Tracce d’altri tempi
Di quella città sparita, misteriosa e oscura, resta oggi ancora qualche traccia. Se avete già visitato tutti i must del turismo contemporaneo, potete permettervi di camminare lungo l’unico tratto di mura ancora esistente, a Oltrarno, saltellando intra et extra muros lungo Viale Ludovico Ariosto; da quelle parti troverete anche le tracce di antiche funzioni urbane che era meglio tenere fuoriporta, come i gazometri e il cimitero ebraico. Oltrarno è anche il quartiere che più si è salvato dalle demolizioni, e girare per le vie anguste e nelle “cortacce strette e profonde come pozzi” intorno a Piazza Santo Spirito può dare una certa idea della Firenze popolare, oggi ben lontana da quel “miscuglio incredibile di gente povera e onesta, di braccianti occasionali e di avventurieri, di perdigiorno e di ladri immatricolati, di lenoni e di prostitute”, di accoltellamenti rusticani nelle osterie. Tornando sul Lungarno Acciaioli, sull’evocativa Piazza del Limbo, dov’era il cimitero dei bambini nati morti, affaccia a una quota troppo bassa per essere coeva ai dintorni la Chiesa dei Santi Apostoli, detta “Vecchio Duomo di Firenze”, una delle più antiche di Firenze. Pochi ci fanno caso, ma Via de’ Bentaccordi, presso Santa Croce, curva seguendo la traccia dell’antico anfiteatro romano, e poco più in là la gentrification fighetta legata al quartiere universitario non ha ancora alterato del tutto il colore del mercato di Sant’Ambrogio (mentre nell’altro mercato storico, quello di San Lorenzo, c’è Eataly).

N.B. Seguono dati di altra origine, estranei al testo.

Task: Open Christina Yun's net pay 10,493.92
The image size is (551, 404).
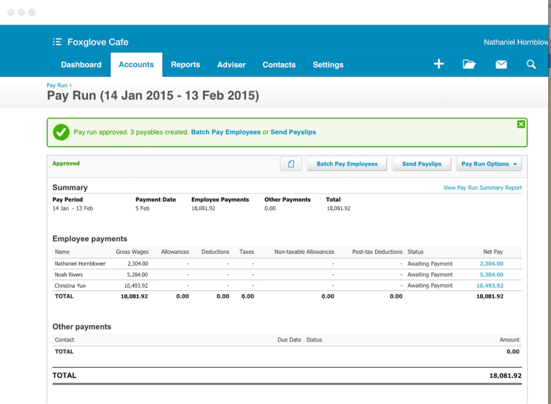Action: (x=490, y=286)
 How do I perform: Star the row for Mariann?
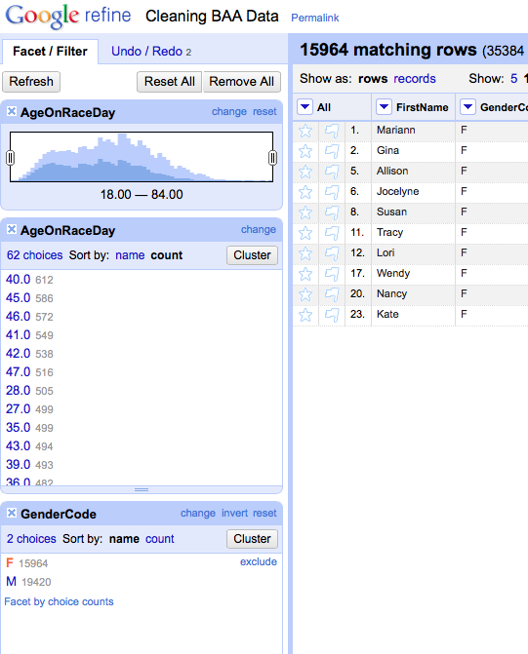pos(305,131)
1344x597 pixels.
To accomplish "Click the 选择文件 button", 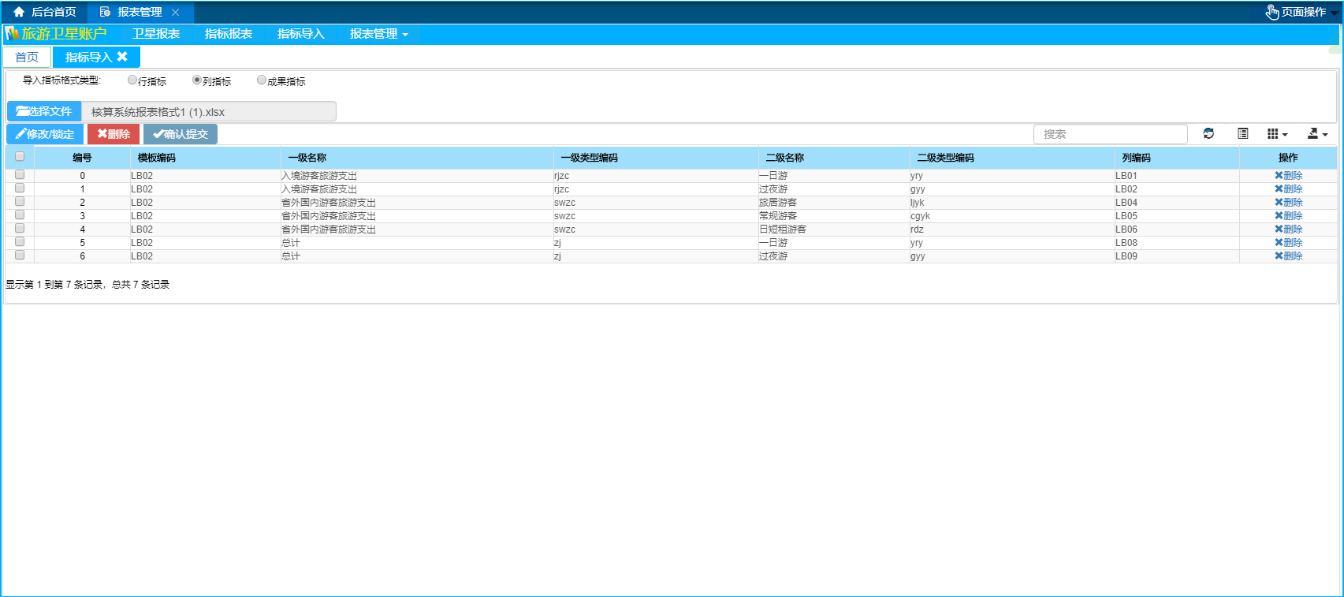I will click(44, 111).
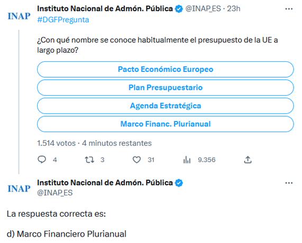Retweet the poll using the retweet icon
The width and height of the screenshot is (302, 243).
[x=89, y=160]
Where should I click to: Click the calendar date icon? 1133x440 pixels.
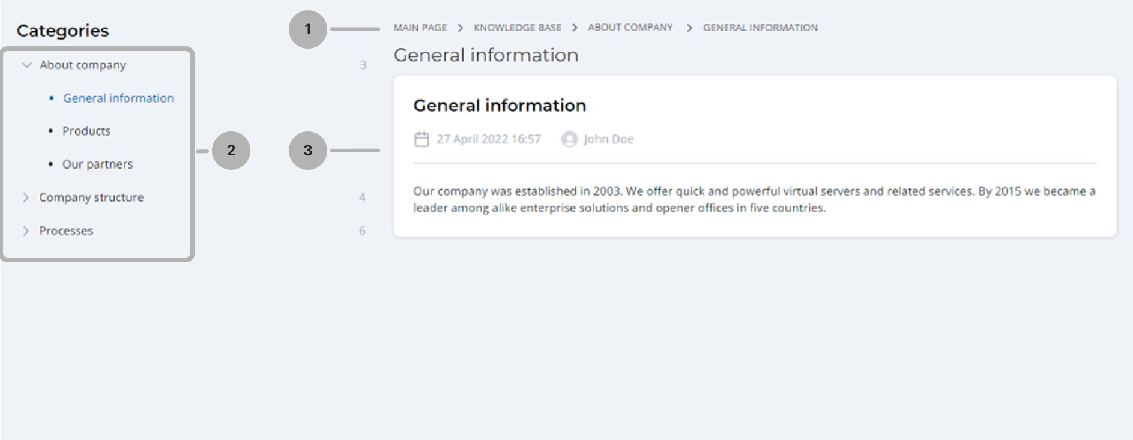pos(421,139)
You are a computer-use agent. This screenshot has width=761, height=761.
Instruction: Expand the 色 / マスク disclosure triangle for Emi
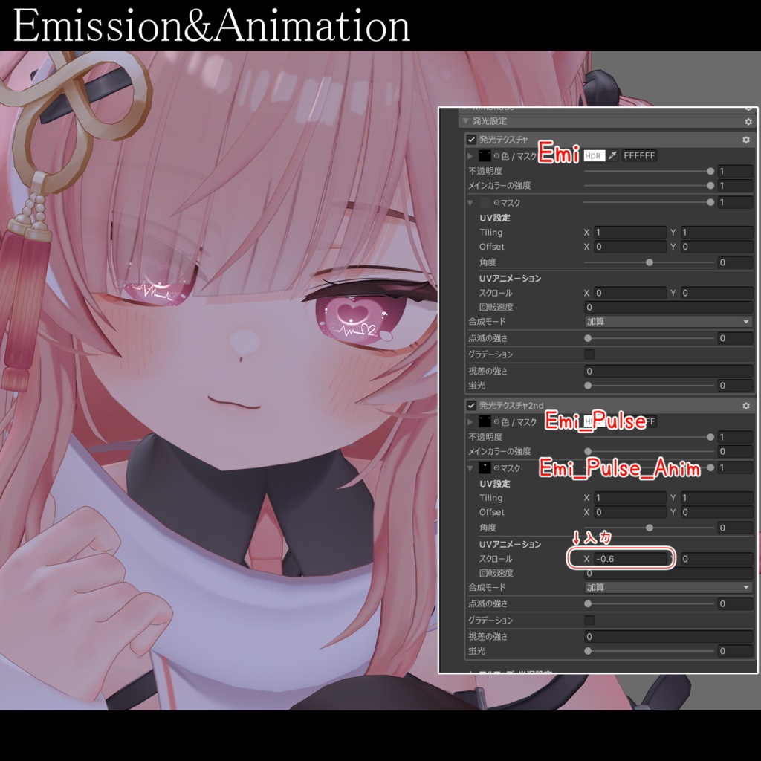click(469, 156)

Anche stavolta vi suggeriamo di coinvolgere tutti i sensi nella vostra ri-scoperta di Firenze; e per farlo bisogna passare per la pappa al pomodoro, la ribollita, il peposo, la trippa e il lampredotto. Nel centro le sedicenti osterie tipiche, sulle quali è caduto quel velo di finto verismo citazionista e compiaciuto, abbondano. Noi ne diffidiamo, a torto e a ragione, un po’ come si fa dinanzi a un negozio di souvenir, e vi mandiamo in quella che un tempo era periferia alla Trattoria da Burde, lungo la via che va a Pistoia.
In fondo, è solo nelle periferie che oggi sopravvive il centro, quello che oggi, dopo esser stato ridisegnato più volte nella storia per i più disparati usi, pare che serva solo ad essere visitato.